## WHAT THE EXERCISE ASKS
Could you return every record below exactly as it stands, leaving out the pictures?

_ _ _

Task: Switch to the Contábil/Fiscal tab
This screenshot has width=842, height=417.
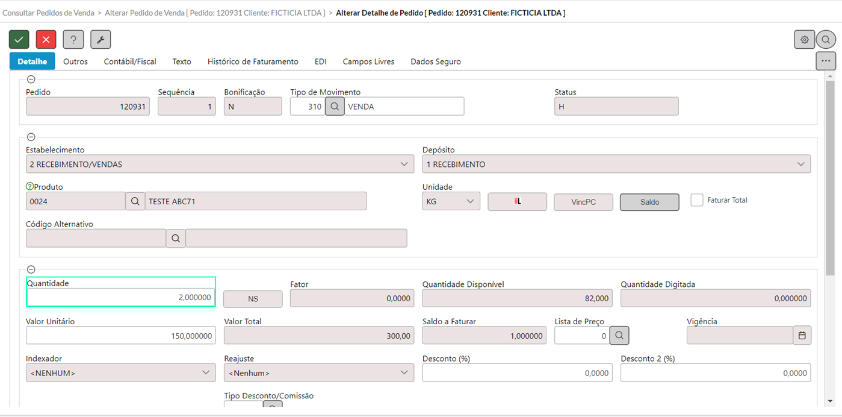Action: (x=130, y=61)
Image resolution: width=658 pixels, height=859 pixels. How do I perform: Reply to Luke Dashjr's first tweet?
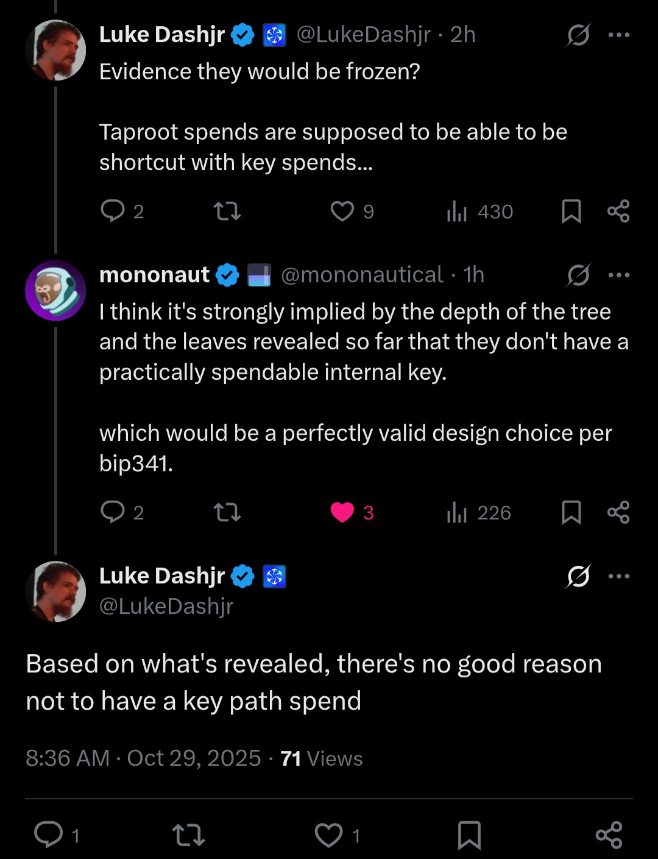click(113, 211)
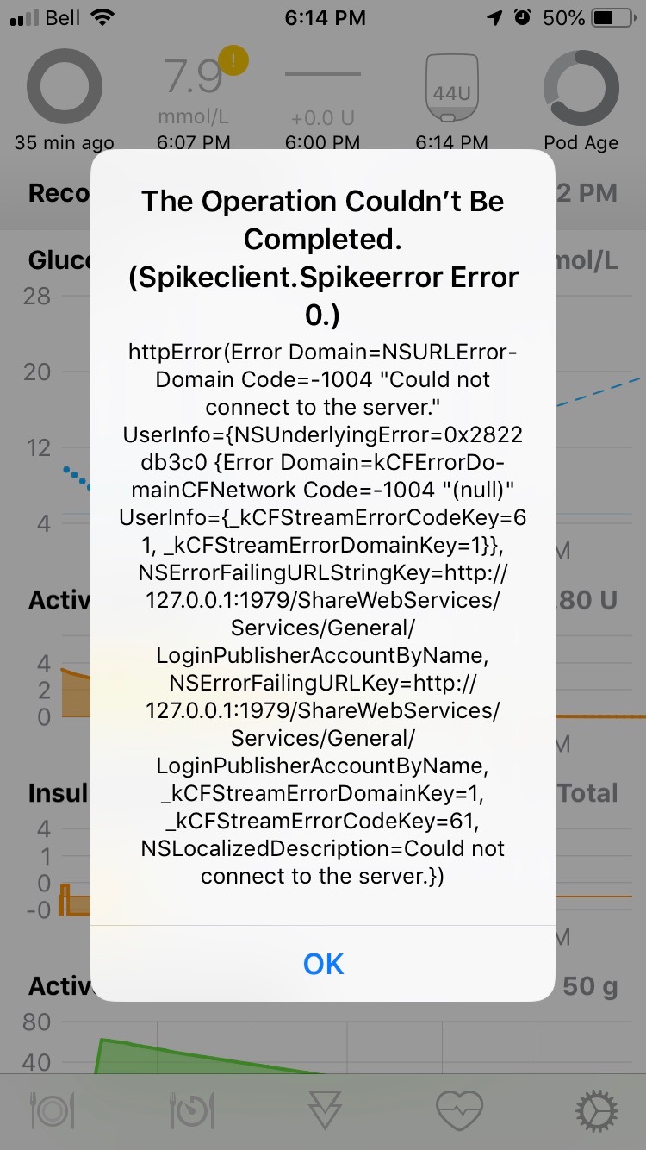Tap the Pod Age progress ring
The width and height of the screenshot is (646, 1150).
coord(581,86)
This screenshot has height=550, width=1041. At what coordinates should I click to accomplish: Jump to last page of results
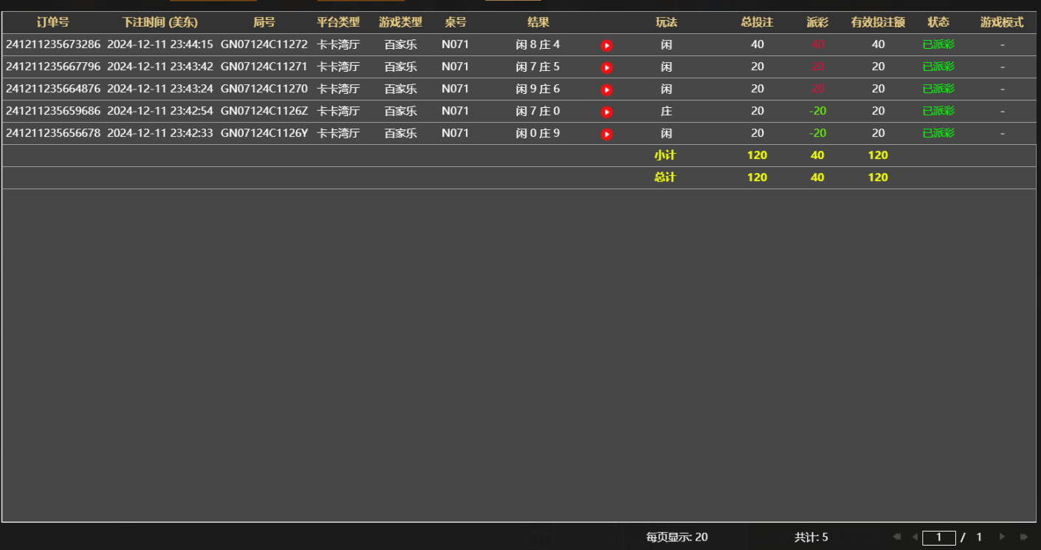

_ _ _

## RESPONSE AREA
Task: Switch to the Contábil/Fiscal tab
This screenshot has width=842, height=417.
Action: (x=130, y=61)
Image resolution: width=658 pixels, height=859 pixels. How do I perform: Reply to Luke Dashjr's first tweet?
click(113, 211)
Tap the Pod Age progress ring
The width and height of the screenshot is (646, 1150).
coord(581,86)
This screenshot has height=550, width=1041. At what coordinates should I click to accomplish: Jump to last page of results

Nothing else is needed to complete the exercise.